Duncan’s Lucifer would rather set himself on fire than live in “harmony” with anyone else’s will but his own. Free will is the only real prize, even if it comes with loneliness, pain, or damnation. God offers him redemption at the end of his month on Earth; Lucifer declines, not because he can’t repent, but because repentance means surrender.
In Paradise Lost, humanity is collateral damage. Satan tempts Adam and Eve as a strike against God. Milton’s Satan does not care about them beyond their strategic value. In I, Lucifer, humanity is the entertainment. Lucifer adores human art, music, lust, and self-delusion. He mocks humans constantly, but there’s a grudging admiration underneath. He might still ruin your life, but he’ll stay for a drink and ask about your novel.
Milton’s Satan is the stuff of cathedral murals: moral, solemn, and framed by the cosmic stakes of Heaven and Hell. Duncan’s Lucifer is more like the friend who hijacks your bar tab and spends the night dismantling your worldview between shots. One speaks in blank verse; the other in sarcastic asides.
Both invite you into the rebel’s point of view, but where Milton uses the Devil to reinforce divine justice, Duncan uses him to undermine it.

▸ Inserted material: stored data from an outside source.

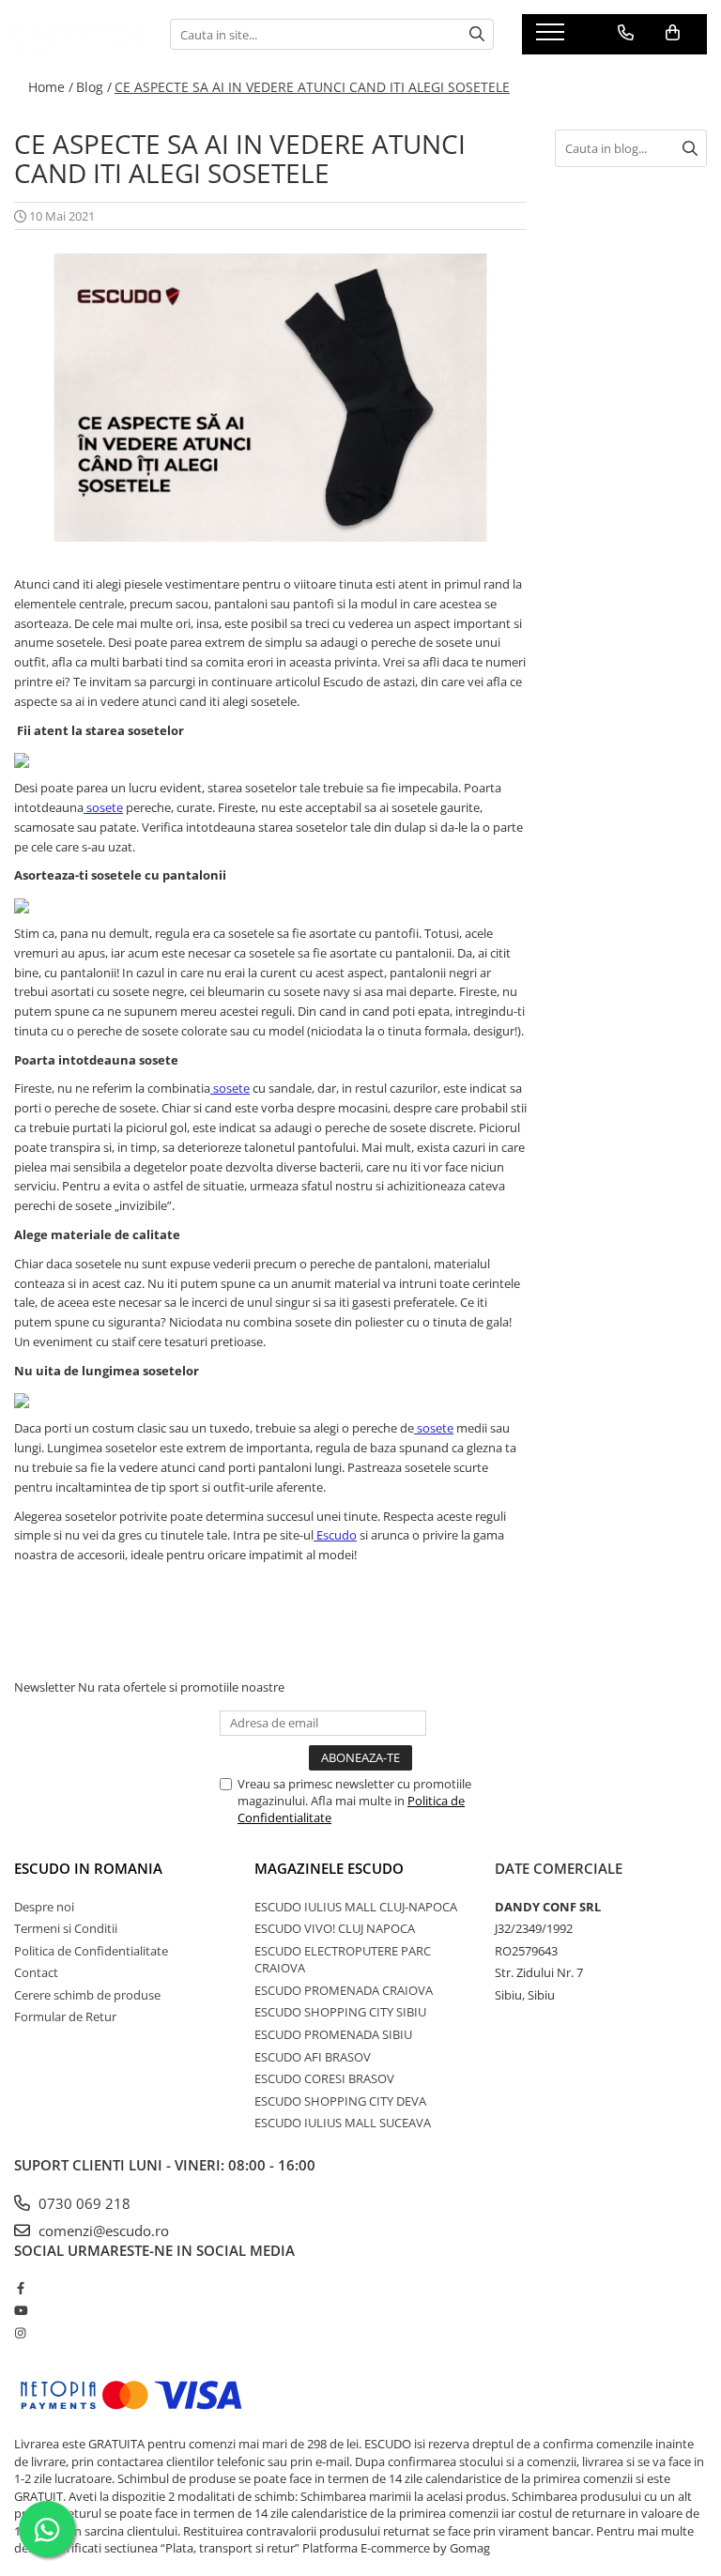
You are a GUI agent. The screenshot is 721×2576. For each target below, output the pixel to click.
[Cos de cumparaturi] (672, 33)
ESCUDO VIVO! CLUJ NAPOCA (334, 1928)
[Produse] (552, 37)
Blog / (94, 87)
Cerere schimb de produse (87, 1994)
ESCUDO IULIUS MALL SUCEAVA (342, 2122)
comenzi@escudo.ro (102, 2230)
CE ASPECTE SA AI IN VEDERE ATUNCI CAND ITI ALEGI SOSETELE (312, 87)
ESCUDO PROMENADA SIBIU (333, 2034)
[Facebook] (20, 2287)
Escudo (336, 1534)
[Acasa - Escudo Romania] (78, 34)
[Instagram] (20, 2332)
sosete (104, 807)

The endgame in Paradise Lost is Satan firmly in Hell, stripped of dignity, an eternal warning against rebellion. I, Lucifer ends with Lucifer walking away grinning, having learned nothing he’s willing to admit, but maybe carrying a few uncomfortable human feelings he can’t quite shake. Milton’s Devil falls because he can’t change. Duncan’s Devil survives because he refuses to.
In both cases, Lucifer is compelling because he’s the ultimate outsider; someone who sees rules, refuses them, and accepts the consequences. Milton’s Satan speaks to our fear of ambition’s cost; Duncan’s Lucifer speaks to our hunger for autonomy in a world that loves telling us what’s good for us.
The Devil, it turns out, reflects whatever rebellion we need at the time. In the 17th century, that meant warning against pride. In the 21st, it might mean laughing in God’s face while ordering another round.
If Milton’s Satan makes you think twice about disobedience, Duncan’s Lucifer makes you want to disobey better.